The landscape of northern Illinois is mostly flat farmland, and in the late-autumn, early winter, it’s mostly dead and ashy brown. As we drove past the spot in the stale grass where that odd white light flashed before us, my boyfriend said “Look,” and I saw an enormous, stunning animal ascend back into the air. Talons curling, wings spreading several feet in length. White feathers with drops of black and brown.
Strange that only the morning before, I had started reading H is for Hawk by Helen Macdonald. And here was a hawk in front of me, something I’ve rarely seen in my life.
In the very beginning of her book, among other things, Macdonald talks of losing her father suddenly when she was a fellow at Cambridge, living on her own. Also strange, the day I started the book was November 22, the day my father had passed twelve years earlier. I hadn’t known this about the author before starting the book. Her descriptions of her experience were uncannily similar to mine.

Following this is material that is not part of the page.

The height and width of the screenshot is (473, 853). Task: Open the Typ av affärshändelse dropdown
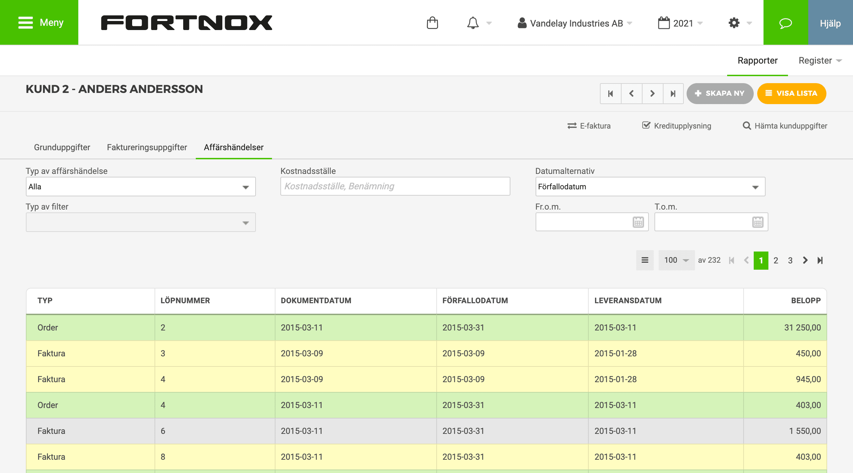coord(140,187)
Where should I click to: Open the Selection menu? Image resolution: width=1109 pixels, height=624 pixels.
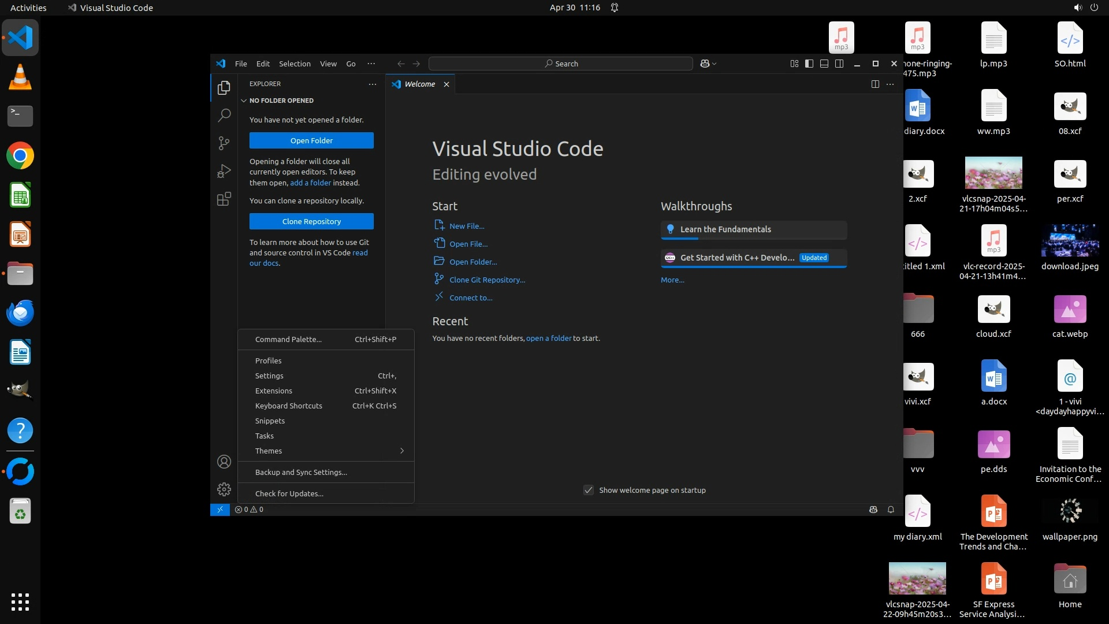click(x=295, y=64)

And now I had another connection to the book, I thought, as the hawk flew away, probably to enjoy his prey somewhere far away from the ditch.
Upon arriving to my mother’s, we got out her old, yellowing Birds of North America books to pin down the kind of hawk I’d seen. Because of their commonality, we settled on the red-tailed hawk, though the first bird I pointed to was the Cooper’s hawk, which looks similar. But you can’t base such a decision on one photograph in an old book. And my aunt, whose last name also happens to be MacDonald, knows her stuff about hawks.
With a few coincidences under my belt, I was intrigued to see what else reading about Helen Macdonald’s experiences would bring into my life.
As with any nature writing, the prosey, drawn-out phrases stay in your head for days, as you walk through forests or forgotten roads or fields or city streets. They’re meant to. Slightly different from many other types of writing, nature writing is texturized on the page in a way that makes you notice everything when you’re set free into the world. Underline these passages when you read them; emphasize these passing moments when they fall into your lap.